Revisiting the English county of Yorkshire this month for the first time in decades has brought back sharp, poignant memories – and none so peculiar as those of the frost pocket known as the Rhubarb Triangle between Leeds, Wakefield and Bradford.
Rhubarb seems to have originated in the northern parts of Russia and China, and it was being used as far as 2700BC. For the Chinese, rhubarb – called da huang or “big yellow” in Mandarin – was a potent purgative, used only to treat grave illness. Only the roots and fluorescent red stalks were consumed; the huge green leaves contain large quantities of oxalic acid, making them highly toxic. In the Ming dynasty, the Chinese pharmacopoeia Bencao Gangmu, or Compendium of Materia Medica, listed 48 uses for the plant; Zhang Jiebing, a physician at the time, extolled rhubarb as one of the four cardinal drugs.
Export demand for rhubarb became massive during the 1700s – a Russian royal monopoly on Chinese rhubarb was in force until 1781 – and silk, porcelain, tea and rhubarb were Qing China’s main exports.

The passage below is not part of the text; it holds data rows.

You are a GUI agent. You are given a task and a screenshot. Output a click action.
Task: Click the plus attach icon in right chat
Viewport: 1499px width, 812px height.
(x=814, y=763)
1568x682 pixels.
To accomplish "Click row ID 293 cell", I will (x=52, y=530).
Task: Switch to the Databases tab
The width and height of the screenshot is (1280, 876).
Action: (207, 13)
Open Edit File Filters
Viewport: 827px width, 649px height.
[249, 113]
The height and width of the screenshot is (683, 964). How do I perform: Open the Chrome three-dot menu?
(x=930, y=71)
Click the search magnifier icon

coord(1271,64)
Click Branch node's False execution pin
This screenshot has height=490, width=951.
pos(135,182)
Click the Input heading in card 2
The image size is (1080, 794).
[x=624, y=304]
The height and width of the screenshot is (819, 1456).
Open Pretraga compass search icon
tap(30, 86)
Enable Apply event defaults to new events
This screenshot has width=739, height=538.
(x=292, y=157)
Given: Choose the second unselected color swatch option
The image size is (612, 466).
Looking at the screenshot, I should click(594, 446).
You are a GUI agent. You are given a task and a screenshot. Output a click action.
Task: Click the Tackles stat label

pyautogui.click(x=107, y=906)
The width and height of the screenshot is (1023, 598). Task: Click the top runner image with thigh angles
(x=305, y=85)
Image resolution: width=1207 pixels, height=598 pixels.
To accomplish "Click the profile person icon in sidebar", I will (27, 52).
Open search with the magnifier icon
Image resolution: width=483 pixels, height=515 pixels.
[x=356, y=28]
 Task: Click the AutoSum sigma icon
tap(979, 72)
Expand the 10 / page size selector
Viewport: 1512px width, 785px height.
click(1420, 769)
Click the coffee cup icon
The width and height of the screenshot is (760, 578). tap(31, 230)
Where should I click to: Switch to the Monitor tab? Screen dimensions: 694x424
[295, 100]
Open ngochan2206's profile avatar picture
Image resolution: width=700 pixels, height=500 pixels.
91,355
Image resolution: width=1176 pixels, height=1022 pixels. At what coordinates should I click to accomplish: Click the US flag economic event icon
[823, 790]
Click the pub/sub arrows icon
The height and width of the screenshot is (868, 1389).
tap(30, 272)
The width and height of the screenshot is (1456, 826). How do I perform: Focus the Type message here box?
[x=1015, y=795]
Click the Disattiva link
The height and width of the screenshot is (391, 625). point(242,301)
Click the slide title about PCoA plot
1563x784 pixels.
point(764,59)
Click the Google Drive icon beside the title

But it seems the Chinese emperor and his court had little knowledge of, or interest in, why Westerners consumed so much rhubarb. During a long border war with Russia in the 1780s, Chinese threats to cut off rhubarb exports seemed to bring the Russians quickly to the negotiating table, and the imperial court in Beijing concluded that there was something special about rhubarb that made foreign barbarians peculiarly reliant on it.